▶ [Work item]: Below are the records; copy out every line that holds the word "agent".

===== Data in this exercise

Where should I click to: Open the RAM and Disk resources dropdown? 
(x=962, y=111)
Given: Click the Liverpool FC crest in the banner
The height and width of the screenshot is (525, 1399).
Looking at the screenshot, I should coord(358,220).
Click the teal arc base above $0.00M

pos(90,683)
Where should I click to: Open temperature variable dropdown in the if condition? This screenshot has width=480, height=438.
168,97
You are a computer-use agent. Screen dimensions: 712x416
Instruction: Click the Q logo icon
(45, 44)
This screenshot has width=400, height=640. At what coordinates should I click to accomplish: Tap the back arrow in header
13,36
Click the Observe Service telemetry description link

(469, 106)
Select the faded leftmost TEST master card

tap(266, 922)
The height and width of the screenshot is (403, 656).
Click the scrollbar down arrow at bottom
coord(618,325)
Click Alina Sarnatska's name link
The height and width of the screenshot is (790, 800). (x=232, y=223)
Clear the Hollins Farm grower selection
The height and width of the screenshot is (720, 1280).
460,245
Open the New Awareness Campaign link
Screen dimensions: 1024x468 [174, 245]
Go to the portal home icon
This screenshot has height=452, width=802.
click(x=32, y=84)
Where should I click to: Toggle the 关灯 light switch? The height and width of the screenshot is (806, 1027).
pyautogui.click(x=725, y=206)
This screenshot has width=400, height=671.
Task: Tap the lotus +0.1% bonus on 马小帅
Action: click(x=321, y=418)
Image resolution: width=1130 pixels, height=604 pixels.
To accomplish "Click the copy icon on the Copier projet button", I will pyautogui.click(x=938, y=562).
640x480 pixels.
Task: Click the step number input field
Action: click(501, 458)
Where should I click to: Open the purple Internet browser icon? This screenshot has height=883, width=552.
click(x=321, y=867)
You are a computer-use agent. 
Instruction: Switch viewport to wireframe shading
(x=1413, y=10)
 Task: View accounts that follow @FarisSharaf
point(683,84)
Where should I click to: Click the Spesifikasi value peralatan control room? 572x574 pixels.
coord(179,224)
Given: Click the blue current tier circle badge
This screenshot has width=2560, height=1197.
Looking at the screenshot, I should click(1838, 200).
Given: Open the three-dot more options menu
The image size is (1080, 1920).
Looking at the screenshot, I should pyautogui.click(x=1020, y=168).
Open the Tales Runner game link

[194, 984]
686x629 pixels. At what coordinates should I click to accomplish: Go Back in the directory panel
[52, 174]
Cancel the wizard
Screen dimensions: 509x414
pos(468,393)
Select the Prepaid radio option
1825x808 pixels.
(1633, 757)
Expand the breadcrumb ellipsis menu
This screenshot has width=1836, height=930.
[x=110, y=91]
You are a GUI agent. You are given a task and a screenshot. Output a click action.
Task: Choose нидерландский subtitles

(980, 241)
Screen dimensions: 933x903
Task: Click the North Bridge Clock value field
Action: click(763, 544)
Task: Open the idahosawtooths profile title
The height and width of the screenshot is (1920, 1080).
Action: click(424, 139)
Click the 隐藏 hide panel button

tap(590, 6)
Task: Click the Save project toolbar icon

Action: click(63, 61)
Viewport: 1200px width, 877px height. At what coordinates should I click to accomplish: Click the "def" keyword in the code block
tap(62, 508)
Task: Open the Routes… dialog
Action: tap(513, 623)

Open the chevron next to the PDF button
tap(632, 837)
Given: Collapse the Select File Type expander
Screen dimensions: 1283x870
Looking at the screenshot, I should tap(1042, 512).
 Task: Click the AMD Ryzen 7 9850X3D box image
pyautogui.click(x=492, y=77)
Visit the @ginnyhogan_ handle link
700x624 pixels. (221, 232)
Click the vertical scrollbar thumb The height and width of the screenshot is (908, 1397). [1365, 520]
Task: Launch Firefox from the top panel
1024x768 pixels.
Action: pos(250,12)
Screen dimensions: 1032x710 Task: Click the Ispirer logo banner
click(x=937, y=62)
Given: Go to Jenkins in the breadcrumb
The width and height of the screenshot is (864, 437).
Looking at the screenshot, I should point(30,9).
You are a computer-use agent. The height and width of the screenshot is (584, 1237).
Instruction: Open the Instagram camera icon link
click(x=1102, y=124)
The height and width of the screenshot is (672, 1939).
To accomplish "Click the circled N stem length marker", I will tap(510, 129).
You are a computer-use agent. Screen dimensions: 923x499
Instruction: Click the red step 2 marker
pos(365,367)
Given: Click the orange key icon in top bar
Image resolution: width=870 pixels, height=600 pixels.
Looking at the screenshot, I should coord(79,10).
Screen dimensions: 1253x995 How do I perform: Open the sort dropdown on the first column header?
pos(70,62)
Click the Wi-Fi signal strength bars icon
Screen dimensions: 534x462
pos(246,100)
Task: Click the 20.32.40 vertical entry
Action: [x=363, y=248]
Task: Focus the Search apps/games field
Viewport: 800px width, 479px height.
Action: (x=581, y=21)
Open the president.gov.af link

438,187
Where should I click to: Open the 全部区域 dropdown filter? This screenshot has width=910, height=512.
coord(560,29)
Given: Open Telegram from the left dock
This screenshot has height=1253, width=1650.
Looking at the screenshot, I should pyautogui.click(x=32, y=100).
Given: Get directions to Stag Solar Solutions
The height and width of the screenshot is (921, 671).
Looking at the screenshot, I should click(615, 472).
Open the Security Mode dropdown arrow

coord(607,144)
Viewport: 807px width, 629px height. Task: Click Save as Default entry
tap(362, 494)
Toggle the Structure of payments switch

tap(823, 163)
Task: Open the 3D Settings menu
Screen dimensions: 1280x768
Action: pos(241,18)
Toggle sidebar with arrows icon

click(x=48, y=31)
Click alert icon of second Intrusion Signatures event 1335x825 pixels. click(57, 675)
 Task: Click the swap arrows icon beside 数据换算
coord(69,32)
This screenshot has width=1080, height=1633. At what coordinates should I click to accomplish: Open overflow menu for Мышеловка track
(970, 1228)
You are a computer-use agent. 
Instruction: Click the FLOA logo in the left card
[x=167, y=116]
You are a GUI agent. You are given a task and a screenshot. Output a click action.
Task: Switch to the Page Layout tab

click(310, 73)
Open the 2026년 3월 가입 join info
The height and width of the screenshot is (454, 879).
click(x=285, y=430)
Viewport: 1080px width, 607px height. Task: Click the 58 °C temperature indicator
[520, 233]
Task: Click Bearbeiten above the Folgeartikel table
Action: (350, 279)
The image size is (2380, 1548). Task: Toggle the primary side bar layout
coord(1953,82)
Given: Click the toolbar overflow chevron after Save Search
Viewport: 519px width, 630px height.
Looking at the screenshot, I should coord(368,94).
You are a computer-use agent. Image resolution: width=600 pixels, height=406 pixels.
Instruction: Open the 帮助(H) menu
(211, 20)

==========

▶ [Response below]:
You are a computer-use agent. Screen dimensions: 712x416
You are a computer-use agent. 
You are a GUI agent. You are given a task and a screenshot. Output a click action.
You are a computer-use agent. The height and width of the screenshot is (584, 1237).
You are a computer-use agent. Screen dimensions: 923x499
You are a computer-use agent. 
You are a GUI agent. You are given a task and a screenshot. Output a click action.
You are a computer-use agent. Image resolution: width=600 pixels, height=406 pixels.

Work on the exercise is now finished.